Traditional automation still thinks in terms of static user accounts with fixed permissions. Identity as Code treats access as dynamic configuration that changes based on context, behavior, and business conditions.
Your trading AI doesn't just get "market access." it gets market access that automatically adjusts based on current volatility, the agent's recent performance, and your company's risk tolerance. All defined in code that everyone can review and understand.
Q: How this actually work in practice?
Here's how it works in practice:
Traditional Process:
- Developer submits IT ticket for new trading AI agent
- Security team manually reviews requirements
- IT provisions access through multiple admin interfaces
- Process takes 2-3 weeks, assuming no back-and-forth
Identity as Code Process:
- Developer creates config file defining agent identity, permissions, behavioral constraints, and monitoring rules
- Config gets committed to Git repository via pull request
- Security team + automated policy engines review the code
- Once approved, automated pipeline deploys the configuration
- Agent gets precise access with built-in monitoring and automatic restrictions
The key difference: Your trading AI doesn't just get "market access." it gets market access that automatically adjusts based on current volatility, the agent's recent performance, and your risk tolerance. All defined in reviewable, testable code.

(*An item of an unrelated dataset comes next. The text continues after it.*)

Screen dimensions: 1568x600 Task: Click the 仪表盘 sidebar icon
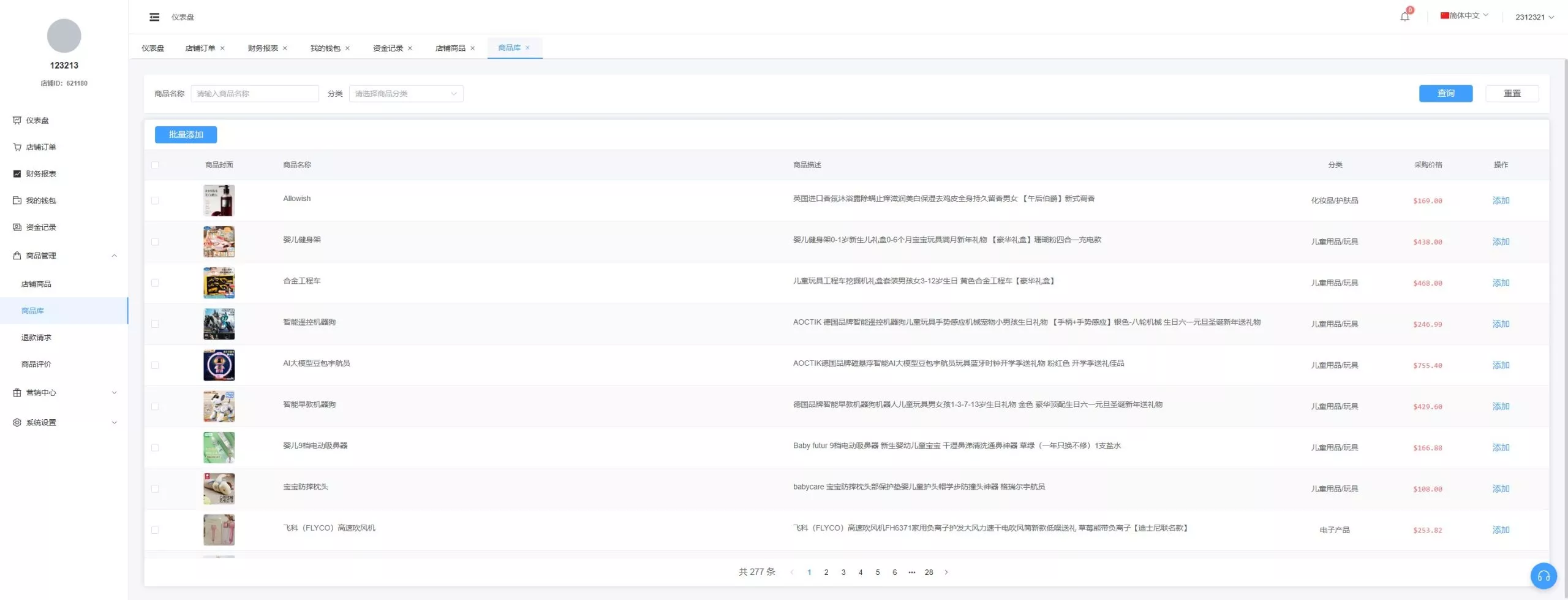pyautogui.click(x=17, y=121)
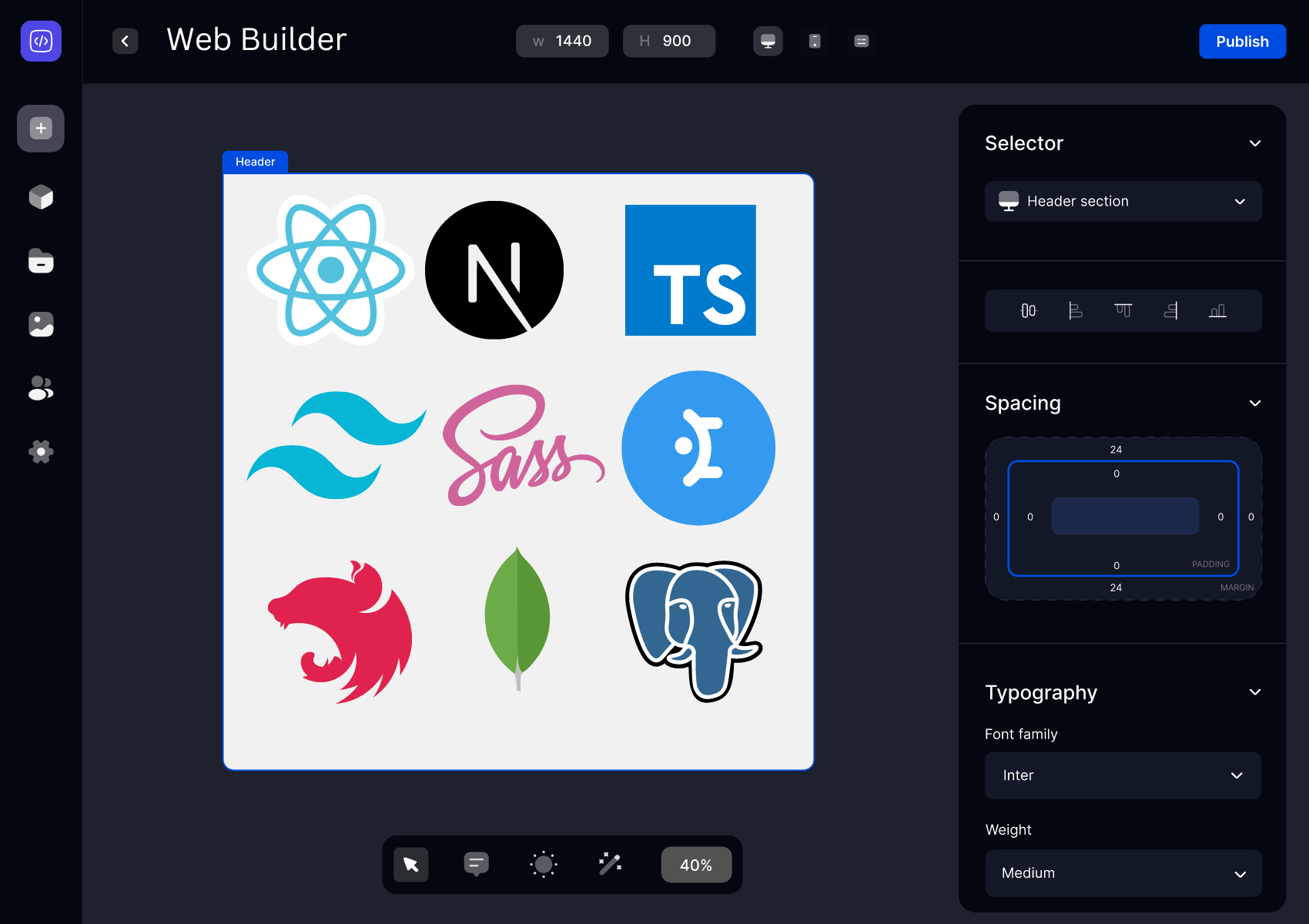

Q: What's the biggest pain point this addresses?
Scale, Speed and Compliance
Traditional identity management creates bottlenecks that kill AI initiatives. Development teams can't iterate quickly when every permission change requires a two-week approval process. Security teams can't keep up with the volume of requests. Business teams get frustrated when their AI projects stall due to access issues.
Identity as Code eliminates these bottlenecks while actually improving security oversight.
Compliance becomes almost automatic. Every access decision exists in your version control system with complete audit trails. Regulators can see who requested what access, who approved it, what business justification was provided, and exactly when changes were made.
The code review process creates documented discussions about risk decisions. Automated testing ensures new configurations don't violate compliance policies. When auditors come calling, you have everything they need in one place.
Q: Is this just a nice-to-have, or is it actually necessary?
Necessary. Full stop.
The alternative is watching your AI initiatives fail because you can't manage their identities at scale. Companies that don't solve this problem will find themselves unable to deploy AI systems effectively while their competitors race ahead.
Identity as Code isn't just about making identity management easier. It's about enabling the AI-driven business transformation that every enterprise needs to remain competitive.
The question isn't whether you'll adopt Identity as Code for AI agents. The question is whether you'll do it proactively or wait until your current systems collapse under the weight of AI scale.
The companies that figure this out first will have a massive advantage in deploying AI systems quickly and securely. The ones that don't will find themselves stuck with manual processes that can't keep up with the pace of AI innovation.
That's not a future problem. That's happening right now.